What is required
Copy the rows below verbatim, starting at the line that contains "is (609, 675)." and ending after the line that contains "pos(1209,15)".

(Word and element locating data)

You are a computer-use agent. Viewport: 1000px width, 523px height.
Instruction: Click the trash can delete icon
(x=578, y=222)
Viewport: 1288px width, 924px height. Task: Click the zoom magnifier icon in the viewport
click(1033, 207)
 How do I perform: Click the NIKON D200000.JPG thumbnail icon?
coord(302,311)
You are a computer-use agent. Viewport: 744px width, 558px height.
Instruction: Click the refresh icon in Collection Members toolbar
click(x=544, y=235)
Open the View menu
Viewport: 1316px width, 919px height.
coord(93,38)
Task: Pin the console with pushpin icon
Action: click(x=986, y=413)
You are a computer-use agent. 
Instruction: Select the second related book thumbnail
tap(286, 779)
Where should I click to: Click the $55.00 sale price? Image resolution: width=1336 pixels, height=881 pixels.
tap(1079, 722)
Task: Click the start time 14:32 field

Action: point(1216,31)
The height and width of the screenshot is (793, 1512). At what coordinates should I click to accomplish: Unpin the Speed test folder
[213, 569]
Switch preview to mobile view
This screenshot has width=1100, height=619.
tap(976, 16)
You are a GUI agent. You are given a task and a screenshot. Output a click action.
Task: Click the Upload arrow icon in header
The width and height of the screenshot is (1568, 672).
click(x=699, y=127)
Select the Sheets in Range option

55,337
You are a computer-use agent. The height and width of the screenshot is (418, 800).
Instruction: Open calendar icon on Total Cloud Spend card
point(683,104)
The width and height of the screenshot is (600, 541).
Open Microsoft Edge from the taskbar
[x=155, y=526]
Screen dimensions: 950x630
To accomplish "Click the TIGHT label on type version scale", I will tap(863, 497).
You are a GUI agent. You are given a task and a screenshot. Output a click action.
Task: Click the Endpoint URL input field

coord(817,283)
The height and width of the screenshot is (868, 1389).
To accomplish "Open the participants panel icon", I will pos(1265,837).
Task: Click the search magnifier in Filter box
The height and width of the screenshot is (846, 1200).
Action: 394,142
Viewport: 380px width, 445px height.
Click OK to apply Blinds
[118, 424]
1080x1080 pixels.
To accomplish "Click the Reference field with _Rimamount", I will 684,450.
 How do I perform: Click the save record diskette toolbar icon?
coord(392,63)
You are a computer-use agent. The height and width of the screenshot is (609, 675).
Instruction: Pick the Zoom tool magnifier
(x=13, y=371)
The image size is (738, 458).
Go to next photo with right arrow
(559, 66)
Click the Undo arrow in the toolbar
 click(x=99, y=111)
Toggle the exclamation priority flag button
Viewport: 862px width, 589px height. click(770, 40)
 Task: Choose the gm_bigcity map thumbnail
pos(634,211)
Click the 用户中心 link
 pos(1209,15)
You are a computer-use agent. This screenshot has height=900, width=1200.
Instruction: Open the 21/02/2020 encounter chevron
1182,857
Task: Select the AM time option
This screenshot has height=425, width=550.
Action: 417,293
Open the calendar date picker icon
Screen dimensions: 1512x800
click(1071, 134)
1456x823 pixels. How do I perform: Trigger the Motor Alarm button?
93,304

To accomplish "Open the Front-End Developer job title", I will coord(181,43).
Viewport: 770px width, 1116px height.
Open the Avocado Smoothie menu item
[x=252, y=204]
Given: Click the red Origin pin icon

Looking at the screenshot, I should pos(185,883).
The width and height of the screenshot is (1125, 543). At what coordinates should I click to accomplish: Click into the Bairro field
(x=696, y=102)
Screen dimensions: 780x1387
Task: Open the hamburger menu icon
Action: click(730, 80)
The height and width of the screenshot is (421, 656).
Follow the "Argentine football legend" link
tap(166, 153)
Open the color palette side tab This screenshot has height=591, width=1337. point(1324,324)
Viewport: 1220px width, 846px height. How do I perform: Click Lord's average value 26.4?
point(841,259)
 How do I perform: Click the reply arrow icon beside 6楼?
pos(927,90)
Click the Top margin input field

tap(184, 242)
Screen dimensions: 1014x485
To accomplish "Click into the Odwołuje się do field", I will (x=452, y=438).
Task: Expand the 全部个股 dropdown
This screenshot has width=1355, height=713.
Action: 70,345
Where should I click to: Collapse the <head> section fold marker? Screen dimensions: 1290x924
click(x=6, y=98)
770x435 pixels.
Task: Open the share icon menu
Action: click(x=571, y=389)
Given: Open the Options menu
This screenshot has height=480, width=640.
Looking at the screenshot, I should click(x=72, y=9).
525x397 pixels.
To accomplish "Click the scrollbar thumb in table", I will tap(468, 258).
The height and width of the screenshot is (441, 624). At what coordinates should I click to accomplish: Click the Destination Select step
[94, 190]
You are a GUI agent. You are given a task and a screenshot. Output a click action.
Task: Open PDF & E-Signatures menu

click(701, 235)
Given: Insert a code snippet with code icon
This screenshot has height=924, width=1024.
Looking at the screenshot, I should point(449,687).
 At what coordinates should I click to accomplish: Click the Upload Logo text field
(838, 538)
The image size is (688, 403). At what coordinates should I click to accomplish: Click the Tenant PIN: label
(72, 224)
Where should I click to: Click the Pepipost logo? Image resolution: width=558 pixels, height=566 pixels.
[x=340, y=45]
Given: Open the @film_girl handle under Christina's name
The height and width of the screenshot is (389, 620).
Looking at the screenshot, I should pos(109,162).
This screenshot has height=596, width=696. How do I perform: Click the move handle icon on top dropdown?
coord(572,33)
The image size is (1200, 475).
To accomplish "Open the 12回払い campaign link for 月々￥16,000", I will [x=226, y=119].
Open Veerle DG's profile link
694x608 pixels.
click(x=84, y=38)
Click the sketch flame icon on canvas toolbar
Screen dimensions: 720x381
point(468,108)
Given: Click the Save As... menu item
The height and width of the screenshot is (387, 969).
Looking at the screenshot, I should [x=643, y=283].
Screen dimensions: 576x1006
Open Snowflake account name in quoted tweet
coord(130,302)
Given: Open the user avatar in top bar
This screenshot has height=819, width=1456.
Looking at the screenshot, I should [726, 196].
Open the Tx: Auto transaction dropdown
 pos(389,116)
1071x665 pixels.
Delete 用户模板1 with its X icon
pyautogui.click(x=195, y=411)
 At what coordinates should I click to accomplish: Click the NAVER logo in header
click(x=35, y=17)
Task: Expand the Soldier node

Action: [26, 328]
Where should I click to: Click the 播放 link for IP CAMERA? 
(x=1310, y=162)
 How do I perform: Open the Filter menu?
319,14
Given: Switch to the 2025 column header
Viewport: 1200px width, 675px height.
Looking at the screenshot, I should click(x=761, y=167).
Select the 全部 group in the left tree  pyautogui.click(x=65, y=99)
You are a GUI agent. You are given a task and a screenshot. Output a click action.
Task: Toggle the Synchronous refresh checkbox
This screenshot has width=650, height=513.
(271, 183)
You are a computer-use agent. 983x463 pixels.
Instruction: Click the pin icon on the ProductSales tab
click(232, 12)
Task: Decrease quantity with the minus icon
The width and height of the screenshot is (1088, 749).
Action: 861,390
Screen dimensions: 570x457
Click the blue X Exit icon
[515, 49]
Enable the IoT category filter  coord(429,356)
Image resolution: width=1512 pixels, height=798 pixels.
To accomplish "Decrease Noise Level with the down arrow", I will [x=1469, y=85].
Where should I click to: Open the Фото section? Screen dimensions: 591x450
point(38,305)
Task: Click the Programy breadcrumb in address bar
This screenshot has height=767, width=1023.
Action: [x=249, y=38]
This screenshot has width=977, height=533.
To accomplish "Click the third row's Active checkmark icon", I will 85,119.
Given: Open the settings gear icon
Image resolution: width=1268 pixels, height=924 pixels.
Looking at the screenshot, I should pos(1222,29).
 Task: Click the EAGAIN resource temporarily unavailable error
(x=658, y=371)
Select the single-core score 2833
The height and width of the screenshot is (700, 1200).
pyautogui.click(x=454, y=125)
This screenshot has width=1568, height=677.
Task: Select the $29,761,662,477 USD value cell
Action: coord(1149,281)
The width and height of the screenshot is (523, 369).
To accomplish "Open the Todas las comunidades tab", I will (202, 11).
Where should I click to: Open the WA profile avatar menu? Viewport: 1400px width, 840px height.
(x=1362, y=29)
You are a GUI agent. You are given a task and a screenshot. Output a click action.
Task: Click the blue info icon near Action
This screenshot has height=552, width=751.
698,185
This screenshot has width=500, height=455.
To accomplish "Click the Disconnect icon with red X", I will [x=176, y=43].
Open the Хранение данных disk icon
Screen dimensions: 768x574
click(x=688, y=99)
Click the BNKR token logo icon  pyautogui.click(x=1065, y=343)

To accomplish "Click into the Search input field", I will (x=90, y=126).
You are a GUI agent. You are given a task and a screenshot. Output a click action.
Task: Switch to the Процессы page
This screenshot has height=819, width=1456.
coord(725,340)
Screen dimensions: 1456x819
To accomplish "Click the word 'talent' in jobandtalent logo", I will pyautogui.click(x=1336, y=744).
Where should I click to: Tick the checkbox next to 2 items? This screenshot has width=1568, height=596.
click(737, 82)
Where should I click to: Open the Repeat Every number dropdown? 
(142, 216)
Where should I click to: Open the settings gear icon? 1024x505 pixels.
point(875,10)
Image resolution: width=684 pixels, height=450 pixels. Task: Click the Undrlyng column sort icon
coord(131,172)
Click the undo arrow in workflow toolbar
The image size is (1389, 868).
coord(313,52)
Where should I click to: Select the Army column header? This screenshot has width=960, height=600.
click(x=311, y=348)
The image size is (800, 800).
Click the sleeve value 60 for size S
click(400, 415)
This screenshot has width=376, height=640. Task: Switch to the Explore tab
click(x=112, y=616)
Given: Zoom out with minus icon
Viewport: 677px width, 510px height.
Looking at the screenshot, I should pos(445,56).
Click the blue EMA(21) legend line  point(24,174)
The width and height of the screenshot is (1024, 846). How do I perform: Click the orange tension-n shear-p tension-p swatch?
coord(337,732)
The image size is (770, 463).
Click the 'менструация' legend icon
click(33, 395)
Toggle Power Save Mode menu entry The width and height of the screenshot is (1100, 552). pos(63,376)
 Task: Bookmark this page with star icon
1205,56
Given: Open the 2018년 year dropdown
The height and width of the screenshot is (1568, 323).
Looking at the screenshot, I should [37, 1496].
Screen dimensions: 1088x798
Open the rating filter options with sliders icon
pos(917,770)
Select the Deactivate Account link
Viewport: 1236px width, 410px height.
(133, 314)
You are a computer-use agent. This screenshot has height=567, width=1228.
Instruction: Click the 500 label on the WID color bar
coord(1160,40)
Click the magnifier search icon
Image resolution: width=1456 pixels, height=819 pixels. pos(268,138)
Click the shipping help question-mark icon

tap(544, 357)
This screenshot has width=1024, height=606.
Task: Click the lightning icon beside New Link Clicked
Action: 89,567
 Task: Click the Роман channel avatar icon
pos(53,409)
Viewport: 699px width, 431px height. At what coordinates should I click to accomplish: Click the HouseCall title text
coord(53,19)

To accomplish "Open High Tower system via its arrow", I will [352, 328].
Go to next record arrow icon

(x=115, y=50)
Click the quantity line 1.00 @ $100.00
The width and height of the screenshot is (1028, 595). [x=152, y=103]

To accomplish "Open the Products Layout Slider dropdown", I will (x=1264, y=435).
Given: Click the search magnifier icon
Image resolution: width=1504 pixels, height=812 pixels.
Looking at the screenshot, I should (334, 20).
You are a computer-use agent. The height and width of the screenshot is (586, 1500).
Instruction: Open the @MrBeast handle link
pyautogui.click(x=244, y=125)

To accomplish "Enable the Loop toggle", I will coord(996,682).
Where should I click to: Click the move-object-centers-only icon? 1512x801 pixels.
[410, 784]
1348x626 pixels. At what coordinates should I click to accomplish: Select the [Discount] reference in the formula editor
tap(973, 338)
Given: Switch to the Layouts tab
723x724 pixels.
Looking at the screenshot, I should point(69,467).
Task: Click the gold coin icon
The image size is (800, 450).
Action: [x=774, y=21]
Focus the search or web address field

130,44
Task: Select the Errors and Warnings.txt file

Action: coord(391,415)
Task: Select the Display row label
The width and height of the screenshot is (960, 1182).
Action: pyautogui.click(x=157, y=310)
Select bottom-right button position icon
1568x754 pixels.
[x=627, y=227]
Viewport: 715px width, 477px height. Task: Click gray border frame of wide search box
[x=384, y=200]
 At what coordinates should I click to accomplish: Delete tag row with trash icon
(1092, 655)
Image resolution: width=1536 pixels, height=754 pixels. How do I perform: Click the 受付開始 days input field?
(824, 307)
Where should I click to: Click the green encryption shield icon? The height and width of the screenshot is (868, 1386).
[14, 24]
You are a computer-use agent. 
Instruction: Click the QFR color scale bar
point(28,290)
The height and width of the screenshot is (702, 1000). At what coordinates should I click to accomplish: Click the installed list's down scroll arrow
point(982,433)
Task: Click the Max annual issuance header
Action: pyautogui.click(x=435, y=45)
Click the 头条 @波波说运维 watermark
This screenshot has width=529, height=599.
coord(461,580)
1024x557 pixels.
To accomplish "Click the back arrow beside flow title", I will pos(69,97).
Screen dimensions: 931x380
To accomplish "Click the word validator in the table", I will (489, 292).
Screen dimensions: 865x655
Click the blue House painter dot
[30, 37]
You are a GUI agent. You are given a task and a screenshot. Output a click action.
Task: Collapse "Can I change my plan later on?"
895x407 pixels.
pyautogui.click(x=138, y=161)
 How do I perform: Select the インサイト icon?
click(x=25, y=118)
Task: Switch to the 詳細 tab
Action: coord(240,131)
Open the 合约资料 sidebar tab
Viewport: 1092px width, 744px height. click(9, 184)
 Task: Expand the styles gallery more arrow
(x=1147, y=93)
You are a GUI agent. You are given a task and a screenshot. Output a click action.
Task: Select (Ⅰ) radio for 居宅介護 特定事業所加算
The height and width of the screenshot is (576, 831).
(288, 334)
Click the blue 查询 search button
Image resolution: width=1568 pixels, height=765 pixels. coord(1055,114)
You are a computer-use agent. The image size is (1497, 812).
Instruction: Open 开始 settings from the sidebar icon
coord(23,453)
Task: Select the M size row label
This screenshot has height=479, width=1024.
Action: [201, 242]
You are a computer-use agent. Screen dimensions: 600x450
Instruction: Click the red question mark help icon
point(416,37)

Expected output
You are a computer-use agent. The height and width of the screenshot is (609, 675).
Instruction: Pick the Zoom tool magnifier
(x=13, y=371)
The image size is (738, 458).
Go to next photo with right arrow
(559, 66)
Click the Undo arrow in the toolbar
 click(x=99, y=111)
Toggle the exclamation priority flag button
Viewport: 862px width, 589px height. click(770, 40)
 Task: Choose the gm_bigcity map thumbnail
pos(634,211)
Click the 用户中心 link
 pos(1209,15)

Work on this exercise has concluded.